建設工事を施工するときの禁止事項として挙げられるものの一つに、一括下請負があります。
知らないうちに一括下請負の禁止を破ってしまうことは、できれば避けたいです。
そこで今回は、建設業法の一括下請負の禁止について簡単に解説していきます!
一括下請負とは、「丸投げ」のこと
一括下請負とは、いわゆる「丸投げ」のことです。
たとえば、発注者から注文を受ける元請業者が、施工に実質的に関与しないまま下請業者に工事を任せることが、一括下請負にあたります。
また、元請業者だけが一括下請負を禁止されているのではなく、一次下請業者がさらに二次下請業者に工事を丸投げすることも禁止されています。
一括下請負の禁止は、建設業法に明記されていますので、一度目を通しておきましょう。
1 建設業者は、その請け負つた建設工事を、いかなる方法をもつてするかを問わず、一括して他人に請け負わせてはならない。

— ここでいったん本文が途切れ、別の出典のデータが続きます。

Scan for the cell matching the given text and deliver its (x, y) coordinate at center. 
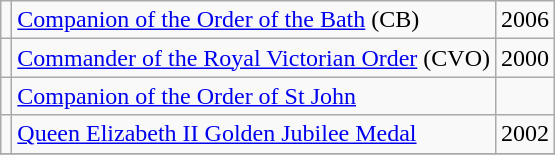
2006 (526, 20)
Commander of the Royal Victorian Order (CVO) (254, 58)
Companion of the Order of the Bath (CB) (254, 20)
2000 (526, 58)
Companion of the Order of St John (254, 96)
Queen Elizabeth II Golden Jubilee Medal (254, 134)
2002 (526, 134)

2 建設業を営む者は、建設業者から当該建設業者の請け負つた建設工事を一括して請け負つてはならない。
建設業法第二十二条
一括下請負は、「請け負わせること」も、「請け負うこと」も禁止されているのがわかりますね。
一括下請負の禁止は、請け負わせる側だけに責任があると思われがちですが、請け負った側にも責任があるのです。

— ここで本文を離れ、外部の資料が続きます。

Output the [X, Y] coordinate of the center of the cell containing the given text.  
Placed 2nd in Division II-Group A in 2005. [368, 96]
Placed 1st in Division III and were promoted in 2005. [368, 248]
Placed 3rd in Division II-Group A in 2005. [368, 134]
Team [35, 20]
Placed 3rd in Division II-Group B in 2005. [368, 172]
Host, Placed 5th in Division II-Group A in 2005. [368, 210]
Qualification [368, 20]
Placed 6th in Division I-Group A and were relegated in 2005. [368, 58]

また、一括下請負が許される例外も建設業法に記載されています。確認しておきましょう。
3 前二項の建設工事が多数の者が利用する施設又は工作物に関する重要な建設工事で政令で定めるもの以外の建設工事である場合において、当該建設工事の元請負人があらかじめ発注者の書面による承諾を得たときは、これらの規定は、適用しない。
建設業法第二十二条
4 発注者は、前項の規定による書面による承諾に代えて、政令で定めるところにより、同項の元請負人の承諾を得て、電子情報処理組織を使用する方法その他の情報通信の技術を利用する方法であつて国土交通省令で定めるものにより、同項の承諾をする旨の通知をすることができる。この場合において、当該発注者は、当該書面による承諾をしたものとみなす。

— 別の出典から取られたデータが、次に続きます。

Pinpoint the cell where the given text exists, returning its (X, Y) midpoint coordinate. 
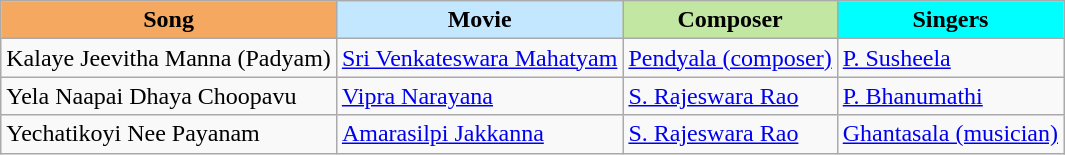
Composer (730, 20)
Yela Naapai Dhaya Choopavu (169, 96)
Song (169, 20)
Singers (950, 20)
Amarasilpi Jakkanna (480, 134)
Pendyala (composer) (730, 58)
Yechatikoyi Nee Payanam (169, 134)
P. Susheela (950, 58)
P. Bhanumathi (950, 96)
Sri Venkateswara Mahatyam (480, 58)
Ghantasala (musician) (950, 134)
Movie (480, 20)
Kalaye Jeevitha Manna (Padyam) (169, 58)
Vipra Narayana (480, 96)
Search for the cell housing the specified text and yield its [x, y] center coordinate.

多数の者が利用する施設又は工作物に関する重要な建設工事で政令で定めるもの以外の建設工事を施工する場合で、発注者が「一括下請負してもいいですよ」という承諾書を発行したときは、例外的に一括下請負の禁止の適用が除外されます。
発注者から注文を受けた元請業者の承諾ではないことに注意しましょう!
「ところで、”多数の者が利用する施設又は工作物に関する重要な建設工事で政令で定めるもの”ってなんなの?」と思われた方もいるでしょう。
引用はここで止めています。